Percepción

Percepción

En teoría, la democracia es un sistema que garantiza la organización de un grupo de individuos, en el que el poder no radica en una sola persona, sino que se distribuye entre todos los ciudadanos, por lo cual la toma de decisiones corre a cargo de una mayoría, es decir tampoco de la totalidad del conjunto. Es por lo anterior que en esos grupos hay también minorías, las que sin embargo deben estar representadas.

Nadie queda afuera, ni sus intereses, en esos grupos organizados. Así funciona la democracia, que además tiene representantes que se deben a la voluntad de una mayoría que los ha elegido. No hay hasta ahora mejor forma de organizarse que la democracia, pues no solo garantiza una cierta representatividad a la diversa colectividad, sino que contempla los mecanismos para su periódica renovación.

De acuerdo con su definición, es un sistema político que defiende la soberanía del pueblo y su derecho de elegir y controlar a sus gobernantes, lo cual no siempre resulta del todo cierto, sin embargo es el producto de la cultura occidental que se ha vendido incluso a las culturas que nunca tuvieron vocación democrática.

El voto es la herramienta fundamental que tiene la democracia, sin embargo una de las indiscutibles tiranías del mundo actual como es Corea del Norte, realiza votaciones para conformar una supuesta Asamblea Suprema del Pueblo. Es así que el voto no hace democracia, pues lo mismo existe en Cuba o en Siria.

Directa, representativa, mixta, parcial, constitucional o de cualquier tipo, la democracia tiene una imagen exterior. Por eso es objeto de escrutinio y de evaluación. En términos de opinión, algunos medios de comunicación indican que alrededor de la mitad de los países del mundo tienen gobiernos que pueden calificarse democráticos, pero las “democracias plenas” únicamente serían 28.

Casi el doble de esa cifra, 54 países en total, constituyen a partir del puesto 29 las “democracias imperfectas”, por falta de participación ciudadana y cultura política.

Según el informe de The Freedom House, publicado por el periódico The Economist, una democracia imperfecta es en cualquier caso mejor que la ausencia total de democracia.

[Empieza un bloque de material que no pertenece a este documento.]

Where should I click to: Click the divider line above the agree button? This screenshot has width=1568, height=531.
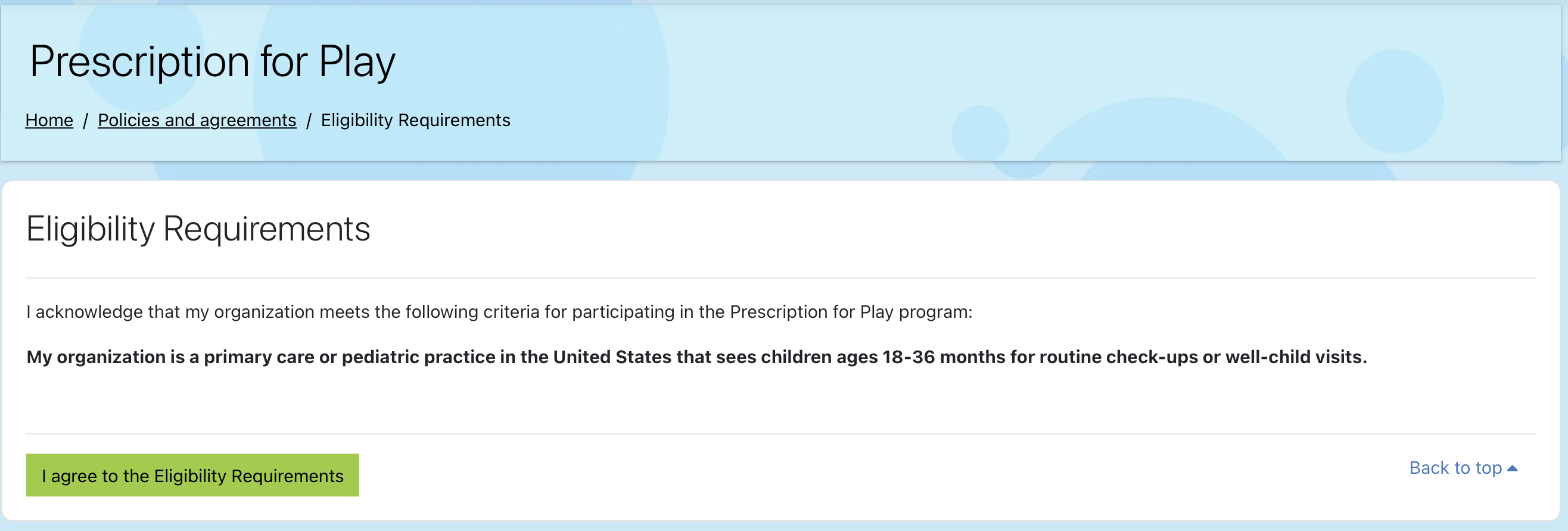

De los 85 Estados restantes, 30 se consideran “regímenes híbridos” mientras que 55 son “autoritarios”.

El grupo de las 28 “democracias plenas” está formado por los países más desarrollados. Son parte de ese primer grupo dos naciones latinoamericanas, Costa Rica y Uruguay.

Afirma que las cifras del informe reflejan que la democracia en el mundo ha detenido su avance, después de haber tenido una expansión notoria desde la década del 70 y especialmente luego del colapso del comunismo.

De acuerdo con el Banco Mundial, la proporción de países gobernados por regímenes democráticos pasó de 28% en 1974 a 61% en 1998. Entre los factores que ocasionaron el fenómeno está la caída del bloque soviético y la sustitución de dictaduras militares por gobiernos democráticos, especialmente en América Latina.

En cuanto al país, en los últimos años ha crecido la percepción de que es una democracia. En febrero de 2000, resultados de un análisis indicaban que el 41% de la población consideraba que México es en verdad una democracia. La proporción creció después de las elecciones presidenciales, lo que se explica por el impacto que tuvo el cambio de partido en el poder.

Esa exploración mostraba que todavía un 36% de personas consideraban que este país no es una democracia y que un 13% de individuos no tienen una postura clara frente a este tema, es decir, no saben si existe o no un régimen democrático en México.

En el Día Internacional de la Democracia, vale citar al secretario general de las Naciones Unidas, quien sostiene que ésta ayuda a representar los distintos intereses de la población, incluidos los grupos más vulnerables.